Bu âyetlerin ardından, hesap ve ceza günü anlatılıp öldükten sonra dirilmeyi, cezayı, cenneti ve cehennemi yalanlayan kâfirlere hitap edilerek, kıyamet günü onlara şöyle denileceği bildiriliyor: “İnkârcılara o gün şöyle denir: Yalanladığınız, şeye varın gidin. Üç kollu gölgeye gidin. Gölge yapmaz ve alevden de korumaz. O her biri bir saray gibi kıvılcım atar. Ve her biri sanki birer sarı erkek devedir. Vay haline o gün, yalanlamış olanların!” (29-34).

Cehennem’den, Cehennem ateşinin alevinden ve yakıcı azabından, dehşetli azametinden bahsedilir ve aleve mukabil olan dumanın gölgesinin ne gerçek gölgelik yapar, ne de kişiyi alevin kucağından koruyacağı anlatılır; sonra kıvılcımların çok büyük (saray gibi) olduğundan misal verilir.

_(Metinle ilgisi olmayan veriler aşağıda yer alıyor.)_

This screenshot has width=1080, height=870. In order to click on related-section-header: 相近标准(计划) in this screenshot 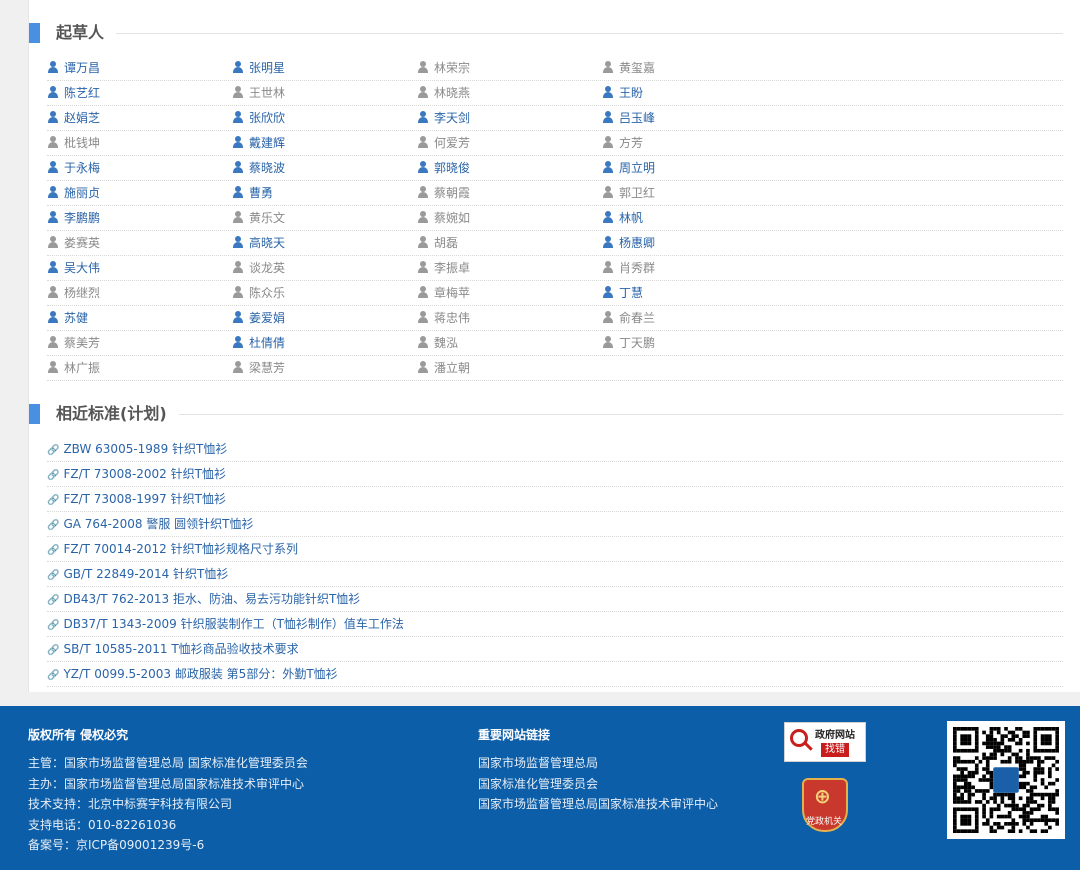, I will do `click(546, 414)`.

Hisler bu korkuya kapılıp dururken âyeti kerime; “Vay haline, o günü yalanlayanların” şeklindeki tehditle onları ürpertir.

Cehennem’in o korkutucu maddi görünüşünün beyanından sonra korkudan dilleri tutulmuş, sükût içinde bekleyenlerin halleri de şöyle tasvir edilir: “O, (kâfirlerin) konuşamayacağı bir gündür. Onlara izin bile verilmez ki (sözde) mazeretlerini beyan etsinler. O gün yalanlayanlara çok yazık!” (35-37).

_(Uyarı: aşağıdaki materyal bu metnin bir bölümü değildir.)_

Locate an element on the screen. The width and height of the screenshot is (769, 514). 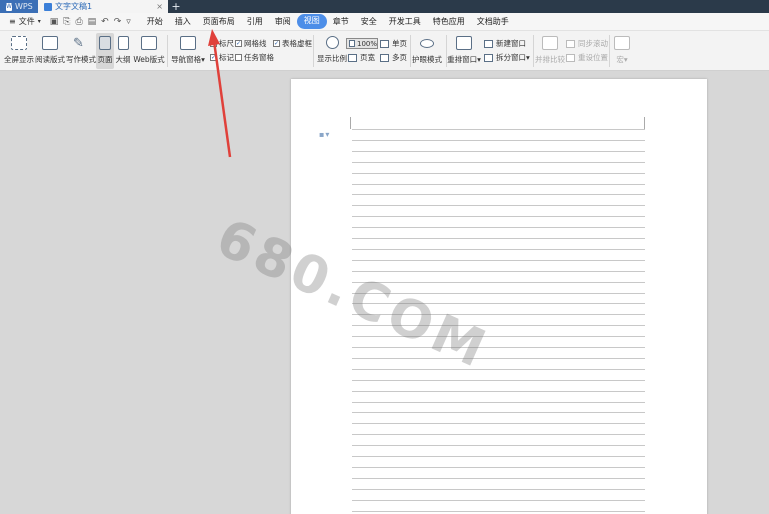
markers-checkbox: ✓ 标记 is located at coordinates (222, 58).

Konuşmaya güçlerinin yetmeyeceği gibi, özür dilemeleri için kendilerine izin de verilmez. Bilâkis, aleyhlerinde çok deliller vardır ve zulmetlerinden dolayı, haklarında azab sözü gerçekleşmiştir. Artık konuşamazlar.

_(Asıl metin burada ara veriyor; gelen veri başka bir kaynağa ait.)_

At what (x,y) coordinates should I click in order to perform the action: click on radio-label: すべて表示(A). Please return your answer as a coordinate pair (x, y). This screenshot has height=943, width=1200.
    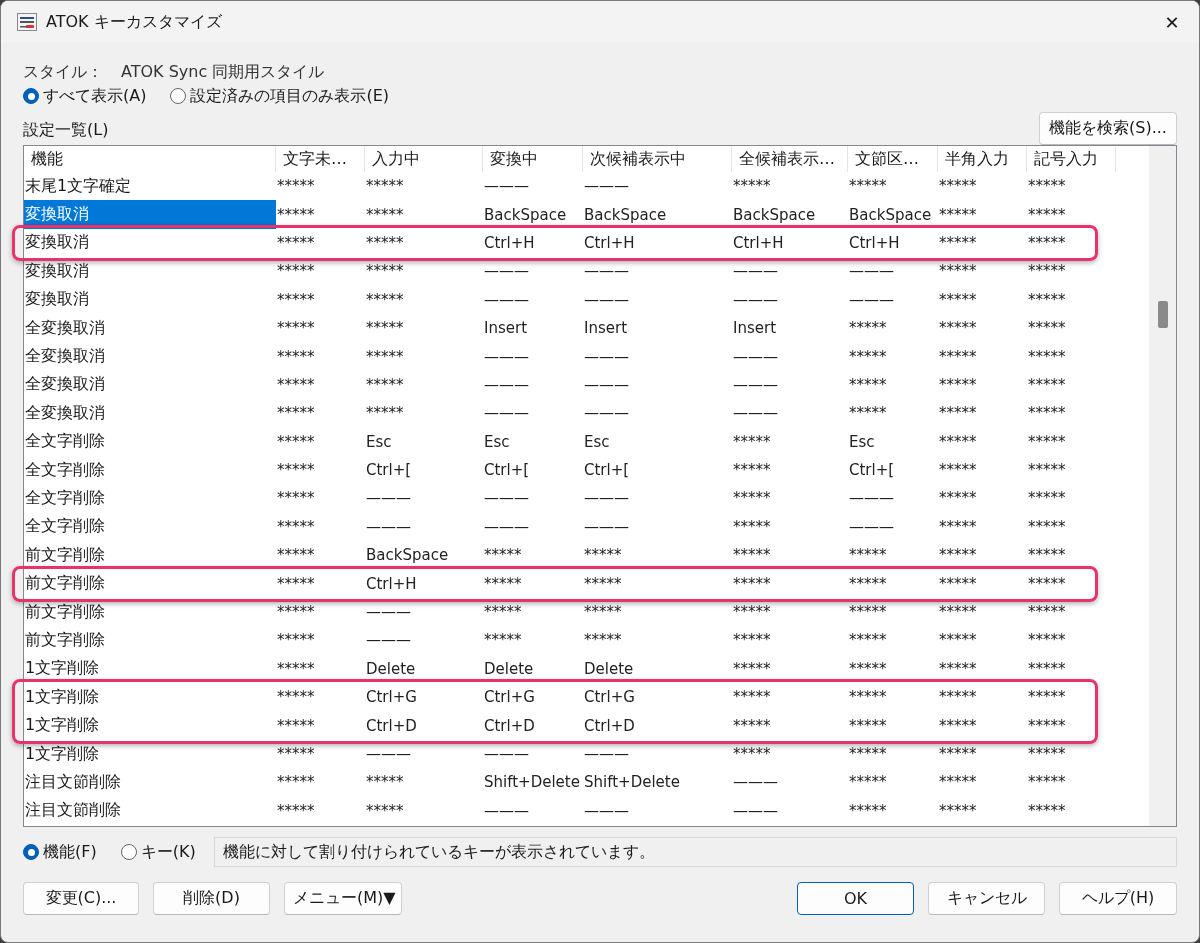
    Looking at the image, I should click on (95, 96).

Allah Teâlâ bazan bir halden, bazan diğer halden haber vermektedir. Ki bu, o günün şiddetini, sarsıntısını gösterir. Bu sebeple sözün her bölümünün sonunda, “Vay haline o gün, yalanlayanların” buyurulmaktadır.

Ardından, günün hüküm günü olduğu, özür beyan etme günü olmadığı zikredilir: “Bu sizleri ve öncekileri topladığımız hüküm günüdür. Eğer bana karşı bir düzeniniz varsa; onu hemen kurun. Yalanlayanların vay haline o gün” (38-40).

Suçluları tehditten sonra hitap bir ikram müjdesi vermek için müttakîlere yönelmektedir: “Muhakkak ki müttakiler gölgeliklerde ve pınar başlarındadırlar. Canlarının istediği meyveler arasındadırlar. İşlediklerinize karşılık afiyetle yeyin, için. Şüphesiz ki biz böyle mükâfatlandırırız, iyilik edenleri. Vay haline o gün yalanlamış olanların” (41-45).

Allah Teâlâ, farzları eda edip haramları terkederek kendisine ibadet eden müttaki kullardan bahisle, onların kıyamet günü cennetlerde olacağını bildiriyor. Muttakilerin altında bulunacakları gölgelikler, küfredenlerin inkârlarına rağmen gerçektir. Onlar için orada istedikleri her şey vardır.

Sûrenin devamında, dünya hayatını ilgilendiren ve gözlerimizi yeniden ve ani olarak bu hayata yönelten bir sahne sunulmaktadır. Mücrimleri küçük düşüren ve helakı haber veren durum; “Yeyin ve biraz zevklenin bakalım, doğrusu sizler suçlularsınız. Vay haline o gün yalanlamış olanların” (46-47) âyetleriyle bildiriliyor.

Sanki mücrimlere şöyle denilmektedir: “İki durumu ayıran noktaya şahit olunuz. Bu dünya hayatında biraz olsun faydalanınız. Zira öteki alemde bunlardan mahrum kalacak üstelik de çetin bir azaba uğrayacaksınız”.

Son olarak hidayete davet edildikleri halde, yüz çevirenlerin hayret veren işleri gözler önüne serilmektedir:

“Onlara rüku edin denildiği zaman rükua varmazlar. Vay haline o gün yalanlamış olanların. Bundan sonra artık hangi söze inanacaktır onlar?” (48-50).

Kalbleri titreten, bu titreyişle de dağların sarsıldığı bu ilâhi kelama inanmayan kimse bundan sonra ebediyen hiçbir söze inanmaz. Onun bu hali helaktır, bedbahtlıktır.